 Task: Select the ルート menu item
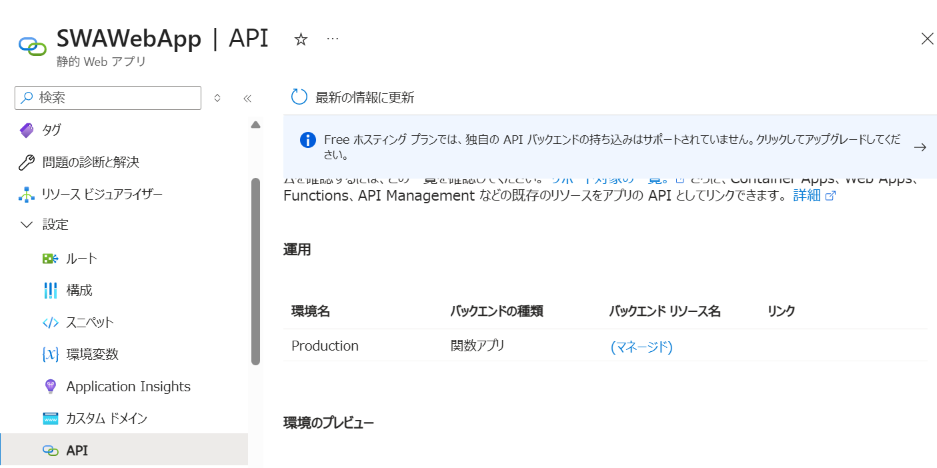tap(81, 258)
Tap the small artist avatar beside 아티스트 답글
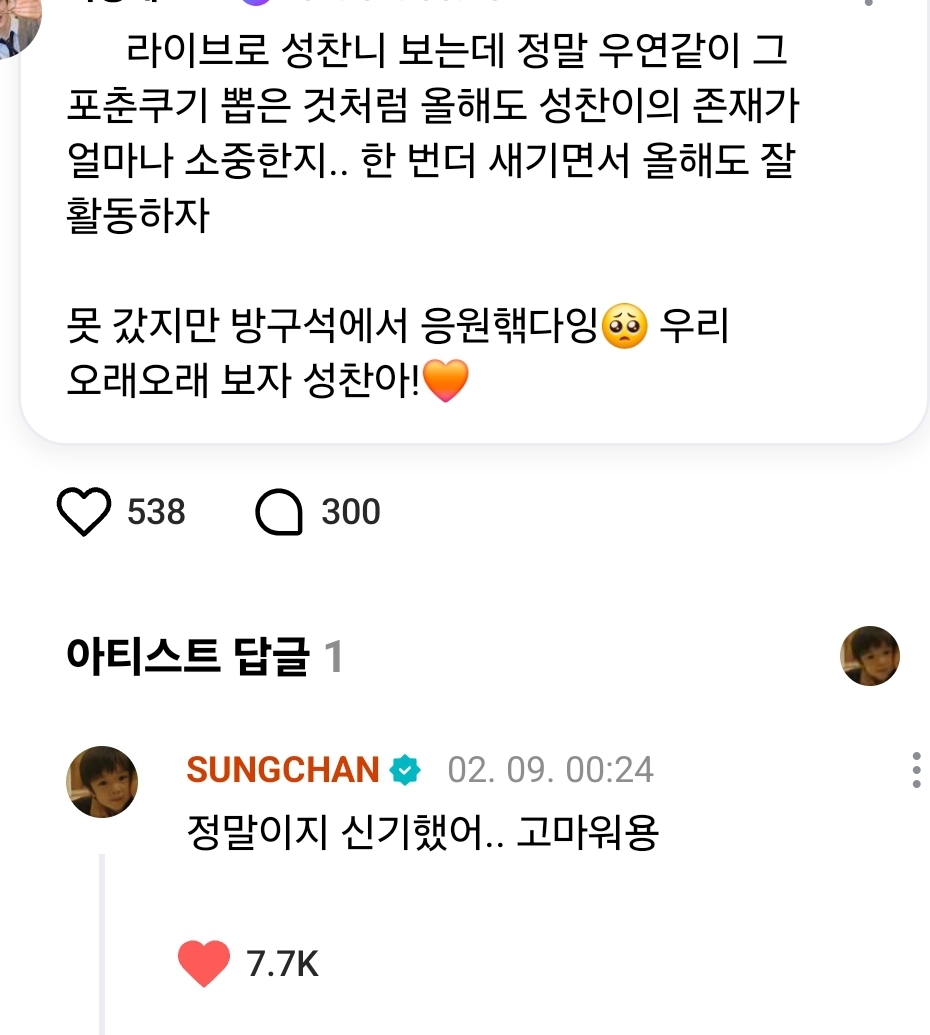 pyautogui.click(x=869, y=656)
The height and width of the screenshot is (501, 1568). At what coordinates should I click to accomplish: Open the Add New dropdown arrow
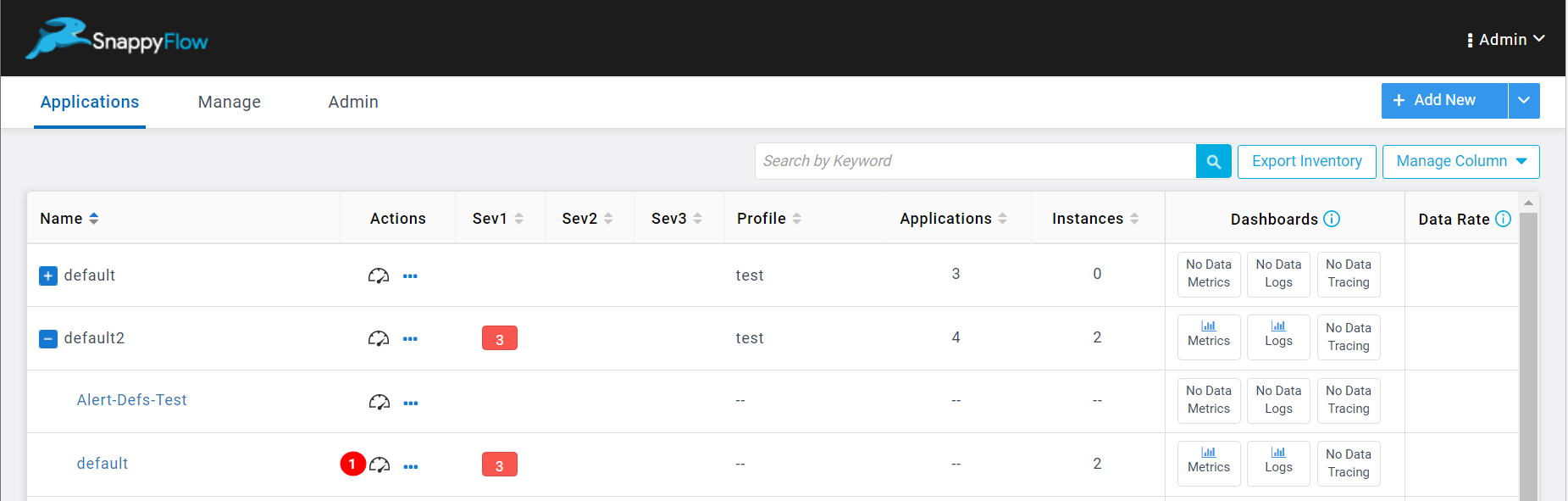(1523, 101)
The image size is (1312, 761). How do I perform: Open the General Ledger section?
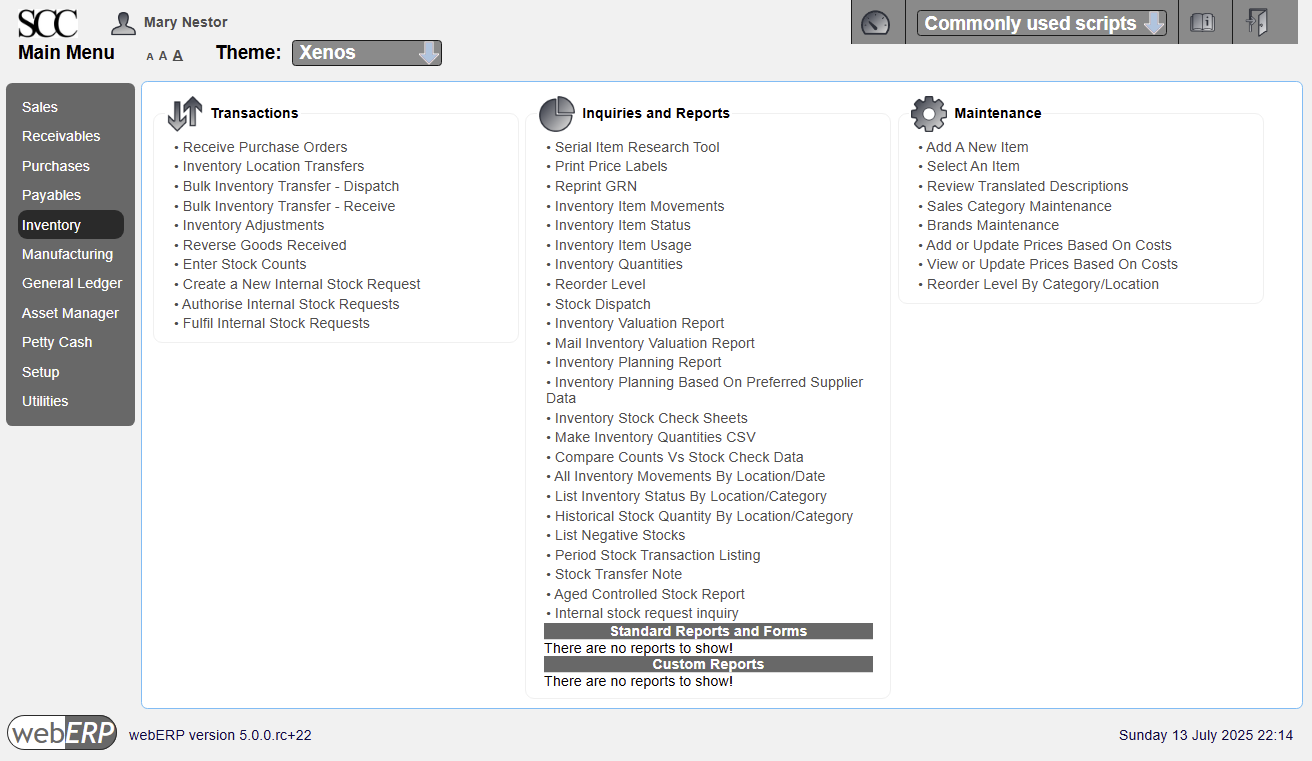72,283
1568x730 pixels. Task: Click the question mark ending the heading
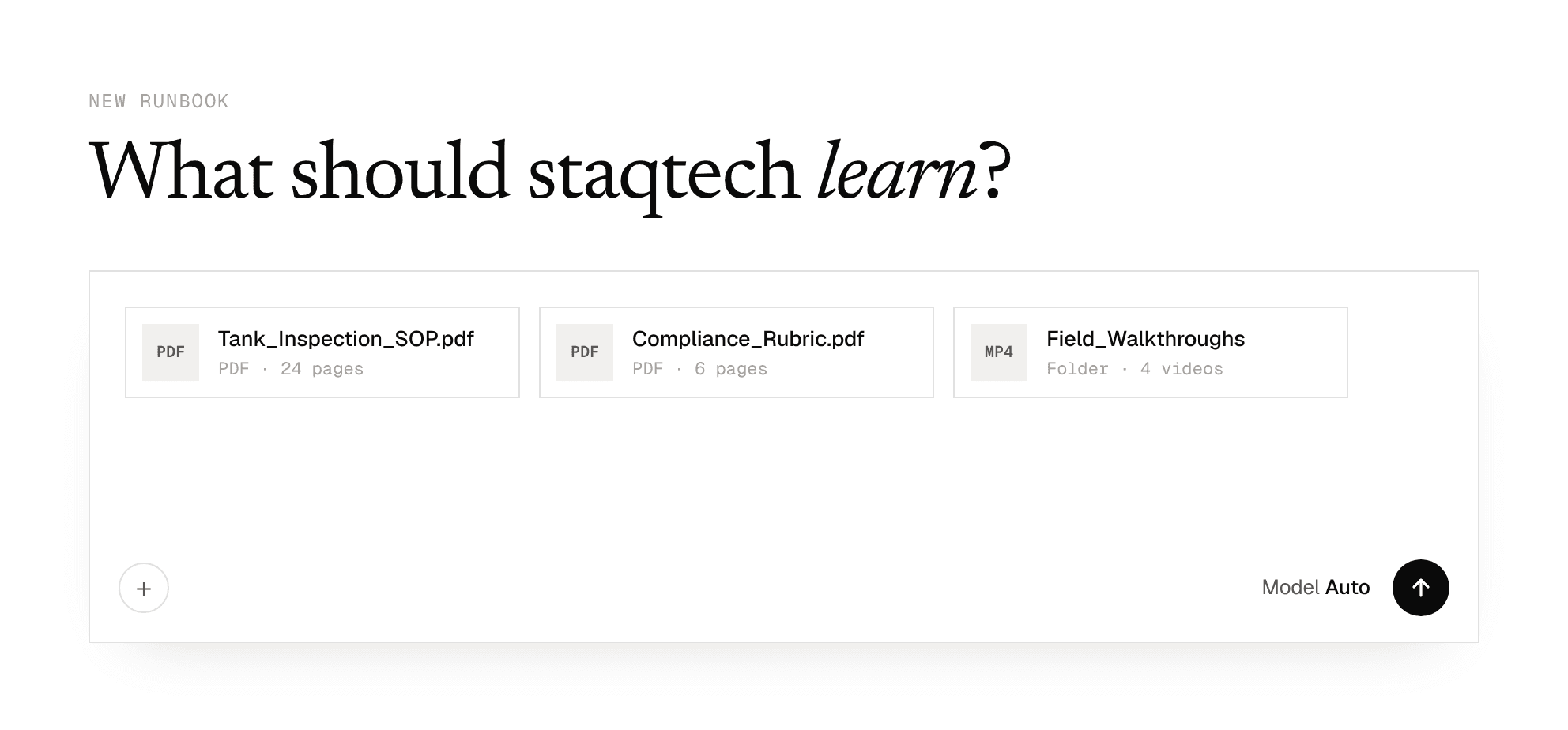995,172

**The request:** Give the lines of the records above as a JSON list of strings, one string per line, leaving out blank lines and the pictures.

**Task response:**
[
  " Task: Select the ルート menu item",
  "tap(81, 258)",
  "Tap the small artist avatar beside 아티스트 답글",
  " pyautogui.click(x=869, y=656)",
  "The height and width of the screenshot is (501, 1568). At what coordinates should I click to accomplish: Open the Add New dropdown arrow",
  "(1523, 101)",
  "The image size is (1312, 761). How do I perform: Open the General Ledger section?",
  "72,283",
  "1568x730 pixels. Task: Click the question mark ending the heading",
  "995,172"
]